The firm also argues that Kinaxis launched an “aggressive investment program” that drove down its EBITDA margins even as its “projected acceleration was not materializing.”
In addition, Daventry argued the Kinaxis board “failed to prudently build a strong executive team around (Sicard) during his tenure as CEO.”
Beyond Sicard and Rychlewski’s exit, the firm also pointed to what it called a “shocking amount of turnover” in Kinaxis’s senior executive suite in recent months, including the departures of former president Paul Carreiro in April and chief strategy officer Anne Robinson and chief marketing officer Margaret Franco in February.
Most recently, former vice-president of key accounts David Anderson, who led Kinaxis’s customer expansion team, left the company in August.
“Allowing this Board to hire a new CEO would be a major mistake, and our experience shows that any rebuild will take years,” Daventry said. “This is not as simple as making a few hires; rather, we believe scaling Kinaxis will require rebuilding the Company’s go-to-market organization.”
Founded in 1984, Kinaxis is a global leader in software that helps manufacturers keep track of their supply chain systems in real time.

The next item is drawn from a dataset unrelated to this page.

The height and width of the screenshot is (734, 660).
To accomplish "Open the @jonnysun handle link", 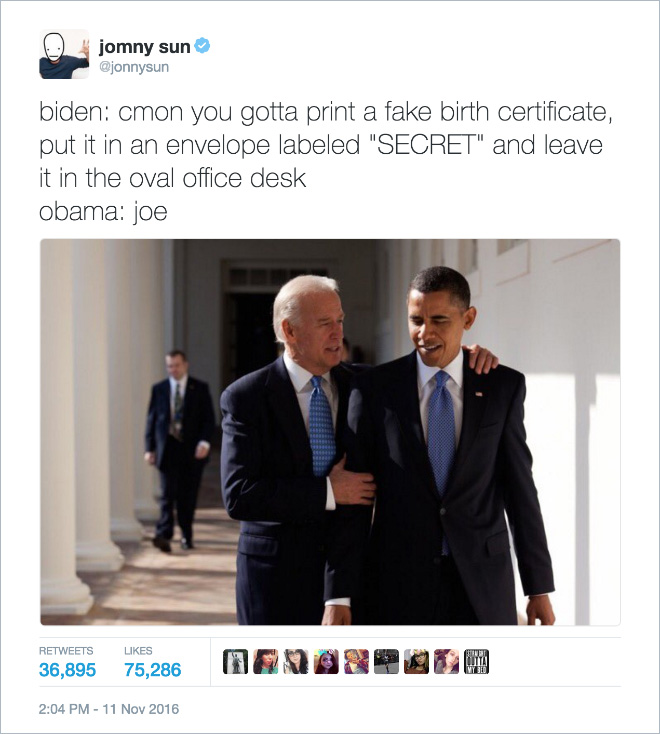I will tap(133, 67).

Its customers include Procter & Gamble, IBM, Lockheed Martin and Volvo.
Since Sicard took over as chief executive in 2016, Kinaxis’s annual revenues have quadrupled to more than US$400 million, while the company’s headcount has grown more than 400 per cent and its market valuation has tripled as demand for its platform has skyrocketed.
But the firm’s share price has stagnated over the past year amid economic headwinds that have slowed sales cycles.
In May, Kinaxis announced it was laying off six per cent of its workforce in a restructuring aimed at funnelling more money into R&D, marketing and other areas.
Last month, the company said its revenues for fiscal 2024 would likely come in at the lower end of its projections. In a news release on Aug. 27 announcing Sicard’s retirement, Kinaxis reaffirmed its most recent revenue predictions and said it is “shifting its focus from building to scaling.”